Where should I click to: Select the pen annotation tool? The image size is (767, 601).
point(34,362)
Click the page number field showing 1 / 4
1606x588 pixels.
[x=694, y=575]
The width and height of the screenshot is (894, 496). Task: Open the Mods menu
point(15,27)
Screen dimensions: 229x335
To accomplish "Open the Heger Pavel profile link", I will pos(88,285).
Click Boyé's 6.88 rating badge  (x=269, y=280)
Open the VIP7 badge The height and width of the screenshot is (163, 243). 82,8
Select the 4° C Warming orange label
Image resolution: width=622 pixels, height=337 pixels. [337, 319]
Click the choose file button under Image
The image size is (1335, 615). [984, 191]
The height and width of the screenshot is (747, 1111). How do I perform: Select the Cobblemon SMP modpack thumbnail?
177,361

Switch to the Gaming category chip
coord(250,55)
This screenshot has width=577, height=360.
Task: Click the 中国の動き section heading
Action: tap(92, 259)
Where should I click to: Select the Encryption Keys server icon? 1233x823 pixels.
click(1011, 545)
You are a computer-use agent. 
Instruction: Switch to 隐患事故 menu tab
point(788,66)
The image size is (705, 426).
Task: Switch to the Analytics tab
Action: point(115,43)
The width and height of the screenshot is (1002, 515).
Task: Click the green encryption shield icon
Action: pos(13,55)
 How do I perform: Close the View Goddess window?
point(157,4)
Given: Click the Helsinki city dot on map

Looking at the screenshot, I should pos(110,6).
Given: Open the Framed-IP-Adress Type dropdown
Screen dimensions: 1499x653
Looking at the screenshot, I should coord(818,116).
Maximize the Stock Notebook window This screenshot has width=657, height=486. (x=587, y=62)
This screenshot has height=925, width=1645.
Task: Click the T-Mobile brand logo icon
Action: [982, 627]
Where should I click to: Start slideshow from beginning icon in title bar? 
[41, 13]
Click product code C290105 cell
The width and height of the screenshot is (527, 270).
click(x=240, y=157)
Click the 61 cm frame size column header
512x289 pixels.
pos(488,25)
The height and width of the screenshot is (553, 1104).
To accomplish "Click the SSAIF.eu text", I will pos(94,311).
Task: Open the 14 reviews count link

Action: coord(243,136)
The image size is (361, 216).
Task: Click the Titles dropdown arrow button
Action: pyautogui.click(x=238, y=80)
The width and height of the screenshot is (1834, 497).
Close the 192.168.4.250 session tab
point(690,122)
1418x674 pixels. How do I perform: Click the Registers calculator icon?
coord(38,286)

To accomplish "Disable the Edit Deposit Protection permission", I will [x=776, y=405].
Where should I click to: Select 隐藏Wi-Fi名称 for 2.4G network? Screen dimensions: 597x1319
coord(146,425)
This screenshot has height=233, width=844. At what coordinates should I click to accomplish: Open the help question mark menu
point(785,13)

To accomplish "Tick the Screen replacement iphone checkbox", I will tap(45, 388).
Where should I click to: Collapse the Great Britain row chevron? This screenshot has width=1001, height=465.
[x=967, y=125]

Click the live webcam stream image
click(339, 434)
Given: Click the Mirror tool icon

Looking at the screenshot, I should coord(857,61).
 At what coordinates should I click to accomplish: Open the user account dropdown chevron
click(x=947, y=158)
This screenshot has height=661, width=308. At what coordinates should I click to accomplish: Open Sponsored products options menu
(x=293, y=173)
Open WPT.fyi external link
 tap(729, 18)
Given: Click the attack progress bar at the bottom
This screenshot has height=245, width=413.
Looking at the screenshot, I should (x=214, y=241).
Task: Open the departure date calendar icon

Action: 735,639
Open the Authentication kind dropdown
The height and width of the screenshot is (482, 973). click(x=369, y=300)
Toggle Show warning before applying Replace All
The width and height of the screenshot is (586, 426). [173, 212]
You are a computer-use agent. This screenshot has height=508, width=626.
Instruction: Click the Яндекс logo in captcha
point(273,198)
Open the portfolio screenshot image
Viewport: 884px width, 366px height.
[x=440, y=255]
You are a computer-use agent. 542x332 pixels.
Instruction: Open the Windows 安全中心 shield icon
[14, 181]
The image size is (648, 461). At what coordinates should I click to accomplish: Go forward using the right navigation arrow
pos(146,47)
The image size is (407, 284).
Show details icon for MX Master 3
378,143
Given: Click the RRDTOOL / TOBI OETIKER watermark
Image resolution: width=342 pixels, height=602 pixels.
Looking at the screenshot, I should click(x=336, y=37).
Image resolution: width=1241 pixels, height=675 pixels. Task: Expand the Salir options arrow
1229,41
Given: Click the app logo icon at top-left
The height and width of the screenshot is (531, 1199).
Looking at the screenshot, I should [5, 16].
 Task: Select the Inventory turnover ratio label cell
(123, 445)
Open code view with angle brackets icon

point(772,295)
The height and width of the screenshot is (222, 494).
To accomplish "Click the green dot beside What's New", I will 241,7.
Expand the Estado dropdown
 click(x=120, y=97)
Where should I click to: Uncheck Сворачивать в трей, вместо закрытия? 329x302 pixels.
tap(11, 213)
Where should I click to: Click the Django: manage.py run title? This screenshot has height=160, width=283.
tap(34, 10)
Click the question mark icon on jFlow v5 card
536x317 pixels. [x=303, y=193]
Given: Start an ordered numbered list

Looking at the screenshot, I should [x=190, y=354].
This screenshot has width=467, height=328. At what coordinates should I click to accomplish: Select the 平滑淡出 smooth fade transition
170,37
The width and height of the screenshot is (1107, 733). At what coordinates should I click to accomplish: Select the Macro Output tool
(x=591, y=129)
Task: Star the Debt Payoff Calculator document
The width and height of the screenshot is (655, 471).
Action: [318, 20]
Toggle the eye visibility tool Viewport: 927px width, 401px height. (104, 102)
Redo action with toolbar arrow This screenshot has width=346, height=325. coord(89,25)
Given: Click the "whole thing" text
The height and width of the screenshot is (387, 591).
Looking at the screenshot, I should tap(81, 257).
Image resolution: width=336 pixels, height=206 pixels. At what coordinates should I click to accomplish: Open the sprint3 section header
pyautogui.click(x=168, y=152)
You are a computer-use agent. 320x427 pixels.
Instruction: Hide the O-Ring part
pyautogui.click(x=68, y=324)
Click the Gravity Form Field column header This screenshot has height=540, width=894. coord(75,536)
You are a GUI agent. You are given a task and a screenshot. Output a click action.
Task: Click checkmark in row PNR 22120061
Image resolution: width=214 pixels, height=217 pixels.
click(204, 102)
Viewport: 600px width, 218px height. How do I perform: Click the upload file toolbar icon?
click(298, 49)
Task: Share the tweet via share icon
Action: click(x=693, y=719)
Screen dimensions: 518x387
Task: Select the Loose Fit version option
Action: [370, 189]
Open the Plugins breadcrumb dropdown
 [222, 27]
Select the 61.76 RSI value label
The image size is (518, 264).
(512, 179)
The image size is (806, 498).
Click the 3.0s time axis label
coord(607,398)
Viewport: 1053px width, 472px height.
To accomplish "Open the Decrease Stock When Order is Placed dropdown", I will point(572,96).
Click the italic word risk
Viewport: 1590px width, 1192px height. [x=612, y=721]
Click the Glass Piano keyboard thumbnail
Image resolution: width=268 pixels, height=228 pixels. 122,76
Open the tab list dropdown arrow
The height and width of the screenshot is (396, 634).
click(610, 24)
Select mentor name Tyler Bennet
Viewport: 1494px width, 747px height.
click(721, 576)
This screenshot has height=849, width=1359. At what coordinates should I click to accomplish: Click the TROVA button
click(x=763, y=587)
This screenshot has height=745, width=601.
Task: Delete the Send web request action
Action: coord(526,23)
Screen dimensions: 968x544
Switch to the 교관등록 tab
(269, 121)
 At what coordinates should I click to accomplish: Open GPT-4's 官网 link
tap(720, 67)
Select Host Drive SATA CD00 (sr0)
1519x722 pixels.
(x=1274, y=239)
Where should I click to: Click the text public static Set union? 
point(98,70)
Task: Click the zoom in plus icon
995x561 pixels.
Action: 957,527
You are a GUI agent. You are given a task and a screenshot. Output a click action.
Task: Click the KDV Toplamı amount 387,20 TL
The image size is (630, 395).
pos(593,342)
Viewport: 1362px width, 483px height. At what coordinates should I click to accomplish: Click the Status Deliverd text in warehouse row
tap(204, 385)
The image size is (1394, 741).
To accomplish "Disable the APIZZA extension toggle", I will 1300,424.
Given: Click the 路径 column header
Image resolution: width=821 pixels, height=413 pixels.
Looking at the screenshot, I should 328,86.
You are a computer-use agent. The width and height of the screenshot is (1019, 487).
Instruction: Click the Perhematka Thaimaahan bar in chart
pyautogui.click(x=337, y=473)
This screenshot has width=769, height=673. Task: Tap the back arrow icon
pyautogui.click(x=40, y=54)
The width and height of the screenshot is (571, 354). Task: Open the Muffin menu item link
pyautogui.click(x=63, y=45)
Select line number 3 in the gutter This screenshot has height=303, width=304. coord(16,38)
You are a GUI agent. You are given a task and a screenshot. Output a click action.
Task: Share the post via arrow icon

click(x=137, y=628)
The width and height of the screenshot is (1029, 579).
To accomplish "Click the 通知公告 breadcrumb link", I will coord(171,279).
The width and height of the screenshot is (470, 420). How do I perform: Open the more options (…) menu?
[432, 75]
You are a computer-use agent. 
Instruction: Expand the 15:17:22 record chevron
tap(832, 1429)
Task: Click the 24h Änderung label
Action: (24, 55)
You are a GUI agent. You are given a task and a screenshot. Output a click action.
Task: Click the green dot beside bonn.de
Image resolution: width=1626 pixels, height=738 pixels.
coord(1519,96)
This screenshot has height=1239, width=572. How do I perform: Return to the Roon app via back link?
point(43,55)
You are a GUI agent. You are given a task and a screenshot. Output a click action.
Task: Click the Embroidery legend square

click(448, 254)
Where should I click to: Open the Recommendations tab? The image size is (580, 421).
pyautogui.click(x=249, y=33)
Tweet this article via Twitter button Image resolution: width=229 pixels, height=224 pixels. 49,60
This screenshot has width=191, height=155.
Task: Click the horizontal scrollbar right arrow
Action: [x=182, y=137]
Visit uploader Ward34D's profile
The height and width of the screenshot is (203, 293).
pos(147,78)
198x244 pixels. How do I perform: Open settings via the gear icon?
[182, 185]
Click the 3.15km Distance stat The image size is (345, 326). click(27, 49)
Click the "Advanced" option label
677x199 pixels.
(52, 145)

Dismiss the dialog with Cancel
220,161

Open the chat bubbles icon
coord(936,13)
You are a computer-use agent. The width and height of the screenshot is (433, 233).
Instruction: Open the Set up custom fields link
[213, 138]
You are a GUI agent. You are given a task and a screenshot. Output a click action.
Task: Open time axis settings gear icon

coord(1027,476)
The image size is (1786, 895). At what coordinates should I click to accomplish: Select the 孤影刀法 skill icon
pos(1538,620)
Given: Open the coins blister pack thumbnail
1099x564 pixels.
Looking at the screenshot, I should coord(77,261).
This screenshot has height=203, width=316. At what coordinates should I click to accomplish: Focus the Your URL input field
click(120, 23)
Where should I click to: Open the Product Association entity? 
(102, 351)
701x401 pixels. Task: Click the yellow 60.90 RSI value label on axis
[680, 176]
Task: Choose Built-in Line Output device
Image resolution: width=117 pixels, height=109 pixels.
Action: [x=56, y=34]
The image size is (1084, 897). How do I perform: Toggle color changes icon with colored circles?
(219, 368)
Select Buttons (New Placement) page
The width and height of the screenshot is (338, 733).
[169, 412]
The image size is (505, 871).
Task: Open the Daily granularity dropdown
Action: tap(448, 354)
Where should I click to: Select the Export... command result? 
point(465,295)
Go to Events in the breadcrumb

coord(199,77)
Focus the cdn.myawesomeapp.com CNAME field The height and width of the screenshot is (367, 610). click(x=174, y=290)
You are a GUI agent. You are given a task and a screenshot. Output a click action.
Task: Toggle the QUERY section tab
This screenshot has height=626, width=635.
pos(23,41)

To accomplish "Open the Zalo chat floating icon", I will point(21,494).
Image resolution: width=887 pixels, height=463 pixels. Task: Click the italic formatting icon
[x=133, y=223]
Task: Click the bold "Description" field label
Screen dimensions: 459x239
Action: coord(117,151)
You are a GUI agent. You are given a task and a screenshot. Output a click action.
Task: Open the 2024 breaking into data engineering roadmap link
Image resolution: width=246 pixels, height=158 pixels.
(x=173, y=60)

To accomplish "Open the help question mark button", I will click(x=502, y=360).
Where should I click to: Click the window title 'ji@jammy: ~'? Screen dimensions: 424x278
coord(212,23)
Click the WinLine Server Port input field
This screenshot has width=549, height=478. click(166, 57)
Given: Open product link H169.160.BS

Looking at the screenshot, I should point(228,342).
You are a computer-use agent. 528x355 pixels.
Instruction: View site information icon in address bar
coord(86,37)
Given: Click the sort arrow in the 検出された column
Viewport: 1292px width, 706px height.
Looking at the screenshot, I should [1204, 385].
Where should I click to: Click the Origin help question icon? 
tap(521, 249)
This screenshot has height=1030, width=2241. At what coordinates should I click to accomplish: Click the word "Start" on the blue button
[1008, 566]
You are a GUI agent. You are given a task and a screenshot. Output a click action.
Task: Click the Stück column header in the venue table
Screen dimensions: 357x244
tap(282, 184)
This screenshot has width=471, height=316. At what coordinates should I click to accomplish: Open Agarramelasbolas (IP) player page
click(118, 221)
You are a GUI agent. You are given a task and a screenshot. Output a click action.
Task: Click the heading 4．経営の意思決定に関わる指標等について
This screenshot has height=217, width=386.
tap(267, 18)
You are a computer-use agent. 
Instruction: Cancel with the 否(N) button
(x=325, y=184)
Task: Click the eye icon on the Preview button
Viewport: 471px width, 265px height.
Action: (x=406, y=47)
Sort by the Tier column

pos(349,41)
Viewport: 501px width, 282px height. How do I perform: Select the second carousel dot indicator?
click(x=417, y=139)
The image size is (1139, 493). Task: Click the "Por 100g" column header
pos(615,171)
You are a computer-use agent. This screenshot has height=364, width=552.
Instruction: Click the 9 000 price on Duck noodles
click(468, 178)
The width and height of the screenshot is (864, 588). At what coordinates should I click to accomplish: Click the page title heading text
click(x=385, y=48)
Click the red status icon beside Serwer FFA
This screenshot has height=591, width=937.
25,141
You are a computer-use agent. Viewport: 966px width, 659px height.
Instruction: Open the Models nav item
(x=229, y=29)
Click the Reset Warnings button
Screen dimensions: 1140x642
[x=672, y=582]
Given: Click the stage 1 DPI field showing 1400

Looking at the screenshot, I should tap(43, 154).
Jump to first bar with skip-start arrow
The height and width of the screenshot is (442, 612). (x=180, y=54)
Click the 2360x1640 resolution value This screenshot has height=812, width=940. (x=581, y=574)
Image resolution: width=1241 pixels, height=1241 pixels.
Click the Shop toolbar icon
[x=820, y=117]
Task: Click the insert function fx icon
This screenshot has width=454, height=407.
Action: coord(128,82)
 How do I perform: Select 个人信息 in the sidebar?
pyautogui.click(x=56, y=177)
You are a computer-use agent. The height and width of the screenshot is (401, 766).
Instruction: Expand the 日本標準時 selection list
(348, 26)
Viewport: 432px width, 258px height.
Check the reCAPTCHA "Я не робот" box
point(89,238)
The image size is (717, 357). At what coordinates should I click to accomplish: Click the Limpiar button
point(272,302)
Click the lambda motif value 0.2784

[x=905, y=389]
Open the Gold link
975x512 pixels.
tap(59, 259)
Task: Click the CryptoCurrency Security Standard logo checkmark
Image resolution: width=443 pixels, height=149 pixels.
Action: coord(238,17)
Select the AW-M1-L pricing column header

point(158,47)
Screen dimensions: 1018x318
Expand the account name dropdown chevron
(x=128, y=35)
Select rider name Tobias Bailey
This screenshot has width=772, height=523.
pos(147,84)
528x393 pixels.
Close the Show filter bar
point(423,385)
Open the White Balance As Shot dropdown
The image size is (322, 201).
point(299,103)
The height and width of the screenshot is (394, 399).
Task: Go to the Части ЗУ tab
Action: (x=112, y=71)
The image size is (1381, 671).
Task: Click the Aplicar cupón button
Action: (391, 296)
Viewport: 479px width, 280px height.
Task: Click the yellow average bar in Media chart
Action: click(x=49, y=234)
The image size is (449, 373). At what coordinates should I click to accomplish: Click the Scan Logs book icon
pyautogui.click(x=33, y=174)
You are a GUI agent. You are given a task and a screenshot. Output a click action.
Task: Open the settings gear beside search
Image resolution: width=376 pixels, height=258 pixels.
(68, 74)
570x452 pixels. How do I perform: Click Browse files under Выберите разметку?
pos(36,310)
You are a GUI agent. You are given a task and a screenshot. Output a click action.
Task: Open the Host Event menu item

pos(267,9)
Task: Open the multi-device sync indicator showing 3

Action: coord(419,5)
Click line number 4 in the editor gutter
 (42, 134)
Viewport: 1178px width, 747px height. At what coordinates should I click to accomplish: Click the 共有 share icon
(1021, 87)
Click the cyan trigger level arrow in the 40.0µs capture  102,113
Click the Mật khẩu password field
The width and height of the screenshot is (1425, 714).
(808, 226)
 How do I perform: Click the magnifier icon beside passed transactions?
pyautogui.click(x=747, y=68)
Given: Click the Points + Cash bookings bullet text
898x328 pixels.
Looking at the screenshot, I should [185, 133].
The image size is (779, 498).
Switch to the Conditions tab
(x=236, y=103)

• _WHAT TO WORK ON_:
Copy exactly the lines above, starting at the opening line and finishing at the line in which "Click Boyé's 6.88" occurs.

• _WRITTEN SOLUTION_:
Where should I click to: Select the pen annotation tool? The image size is (767, 601).
point(34,362)
Click the page number field showing 1 / 4
1606x588 pixels.
[x=694, y=575]
The width and height of the screenshot is (894, 496). Task: Open the Mods menu
point(15,27)
Screen dimensions: 229x335
To accomplish "Open the Heger Pavel profile link", I will pos(88,285).
Click Boyé's 6.88 rating badge  (x=269, y=280)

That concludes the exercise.